# TO DO:
The output must consist only of the lines from the one with "Click the clock icon in Welcome overview" through the end of the listing, restated exactly and free of pictures.

═══

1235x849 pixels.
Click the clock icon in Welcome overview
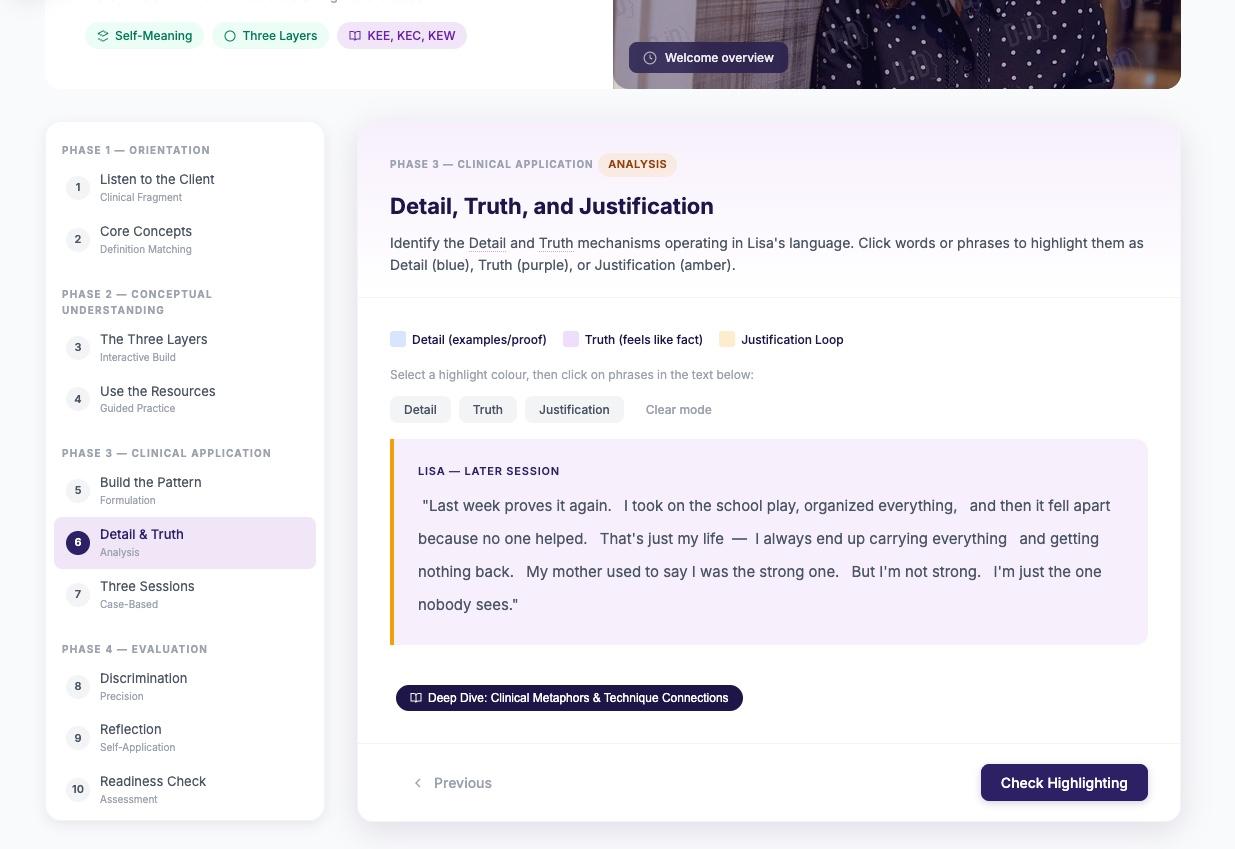click(650, 58)
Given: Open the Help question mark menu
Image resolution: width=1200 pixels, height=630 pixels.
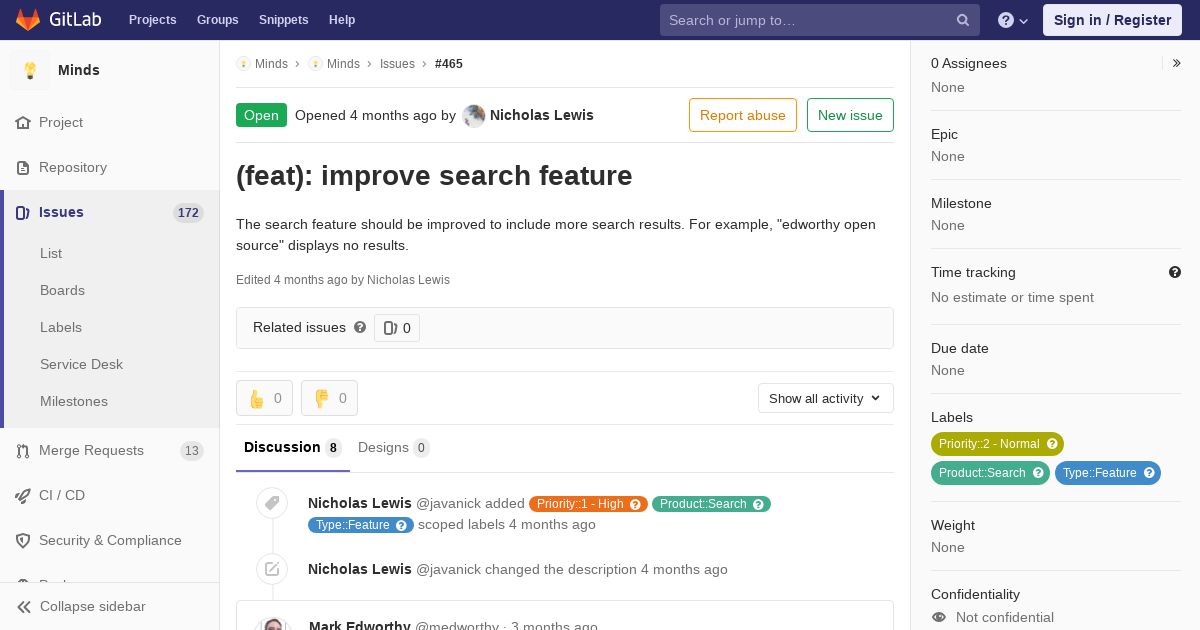Looking at the screenshot, I should pyautogui.click(x=1013, y=20).
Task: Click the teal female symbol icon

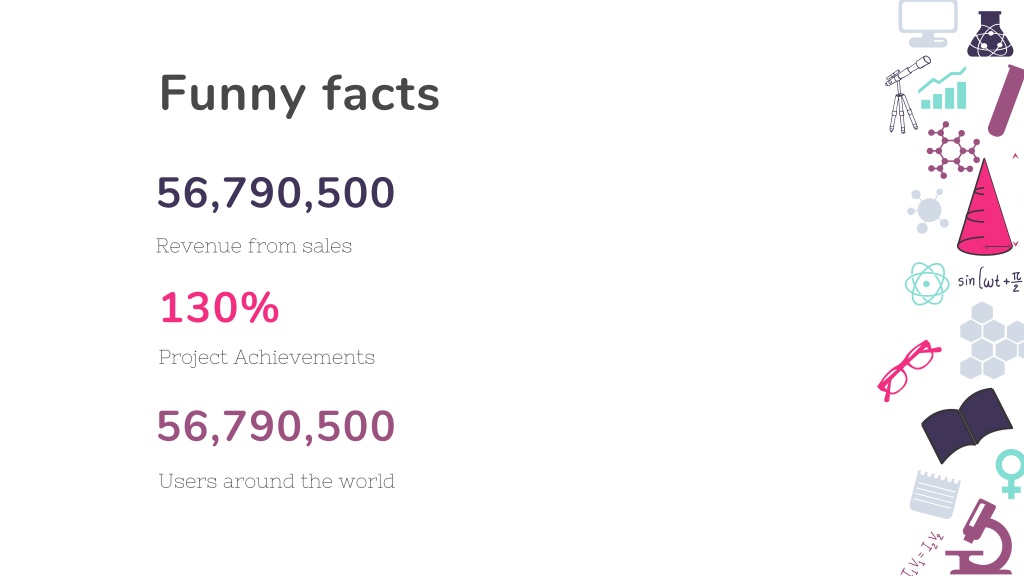Action: [x=1010, y=473]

═══

# TASK OUTPUT:
Click the clock icon in Welcome overview
click(650, 58)
Given: Open the Help question mark menu
Image resolution: width=1200 pixels, height=630 pixels.
Looking at the screenshot, I should pyautogui.click(x=1013, y=20).
Task: Click the teal female symbol icon

Action: [x=1010, y=473]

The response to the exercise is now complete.